Exercise description - Take the lines below between the one holding "Click the building" and the one holding "Task: Select the leftmost red square marker", inclusive, and copy them exactly. Add nothing.

Exercise material -

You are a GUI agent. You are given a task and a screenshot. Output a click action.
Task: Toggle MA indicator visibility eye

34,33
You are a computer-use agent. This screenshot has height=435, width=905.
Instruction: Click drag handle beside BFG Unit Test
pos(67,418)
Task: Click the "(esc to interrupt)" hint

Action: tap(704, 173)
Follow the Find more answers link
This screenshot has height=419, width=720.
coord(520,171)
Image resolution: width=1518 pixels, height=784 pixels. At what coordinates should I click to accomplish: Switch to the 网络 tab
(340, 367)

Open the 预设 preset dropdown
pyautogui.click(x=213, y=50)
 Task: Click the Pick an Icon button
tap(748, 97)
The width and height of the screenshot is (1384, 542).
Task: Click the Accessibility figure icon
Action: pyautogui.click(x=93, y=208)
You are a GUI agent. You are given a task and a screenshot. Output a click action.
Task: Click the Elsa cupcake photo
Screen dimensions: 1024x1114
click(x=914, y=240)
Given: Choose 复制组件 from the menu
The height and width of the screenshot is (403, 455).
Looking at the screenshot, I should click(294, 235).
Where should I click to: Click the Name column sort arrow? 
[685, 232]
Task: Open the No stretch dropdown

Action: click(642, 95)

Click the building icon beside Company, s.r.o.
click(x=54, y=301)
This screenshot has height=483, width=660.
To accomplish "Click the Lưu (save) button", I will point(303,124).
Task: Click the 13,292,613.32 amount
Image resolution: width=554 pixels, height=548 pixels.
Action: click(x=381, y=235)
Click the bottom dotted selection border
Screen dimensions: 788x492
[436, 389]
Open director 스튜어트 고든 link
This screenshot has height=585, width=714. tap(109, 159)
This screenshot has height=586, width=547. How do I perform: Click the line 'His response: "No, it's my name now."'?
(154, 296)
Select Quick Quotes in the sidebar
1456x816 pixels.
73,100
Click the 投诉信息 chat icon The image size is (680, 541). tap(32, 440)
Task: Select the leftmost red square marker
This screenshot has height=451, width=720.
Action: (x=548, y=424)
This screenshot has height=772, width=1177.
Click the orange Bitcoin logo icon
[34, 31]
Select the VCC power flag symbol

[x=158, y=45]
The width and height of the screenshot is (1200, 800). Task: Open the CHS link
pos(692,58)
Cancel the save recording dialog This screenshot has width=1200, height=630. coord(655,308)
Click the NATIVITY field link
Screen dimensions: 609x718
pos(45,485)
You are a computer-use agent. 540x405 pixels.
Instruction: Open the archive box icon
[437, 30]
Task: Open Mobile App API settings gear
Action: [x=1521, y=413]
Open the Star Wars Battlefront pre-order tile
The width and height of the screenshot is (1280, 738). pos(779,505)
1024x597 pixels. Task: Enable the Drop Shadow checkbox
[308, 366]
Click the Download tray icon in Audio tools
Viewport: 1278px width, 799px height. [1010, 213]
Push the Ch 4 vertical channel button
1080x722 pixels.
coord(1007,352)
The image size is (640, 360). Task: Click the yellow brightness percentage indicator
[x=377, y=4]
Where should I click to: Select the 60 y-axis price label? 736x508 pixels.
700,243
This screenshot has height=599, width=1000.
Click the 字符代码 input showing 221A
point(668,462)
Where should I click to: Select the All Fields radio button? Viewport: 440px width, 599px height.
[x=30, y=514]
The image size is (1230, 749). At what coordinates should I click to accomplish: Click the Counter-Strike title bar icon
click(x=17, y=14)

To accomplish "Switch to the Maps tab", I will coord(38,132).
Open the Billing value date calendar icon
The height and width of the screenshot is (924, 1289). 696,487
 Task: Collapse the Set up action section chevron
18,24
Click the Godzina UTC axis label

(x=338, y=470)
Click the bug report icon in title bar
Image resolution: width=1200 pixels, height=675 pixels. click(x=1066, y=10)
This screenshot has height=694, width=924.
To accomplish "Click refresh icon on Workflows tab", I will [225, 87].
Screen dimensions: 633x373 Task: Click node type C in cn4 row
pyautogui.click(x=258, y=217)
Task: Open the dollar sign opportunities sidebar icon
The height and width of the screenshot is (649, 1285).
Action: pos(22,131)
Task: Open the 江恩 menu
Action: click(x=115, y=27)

Written solution -
Click the building icon beside Company, s.r.o.
click(x=54, y=301)
This screenshot has height=483, width=660.
To accomplish "Click the Lưu (save) button", I will point(303,124).
Task: Click the 13,292,613.32 amount
Image resolution: width=554 pixels, height=548 pixels.
Action: click(x=381, y=235)
Click the bottom dotted selection border
Screen dimensions: 788x492
[436, 389]
Open director 스튜어트 고든 link
This screenshot has height=585, width=714. tap(109, 159)
This screenshot has height=586, width=547. How do I perform: Click the line 'His response: "No, it's my name now."'?
(154, 296)
Select Quick Quotes in the sidebar
1456x816 pixels.
73,100
Click the 投诉信息 chat icon The image size is (680, 541). tap(32, 440)
Task: Select the leftmost red square marker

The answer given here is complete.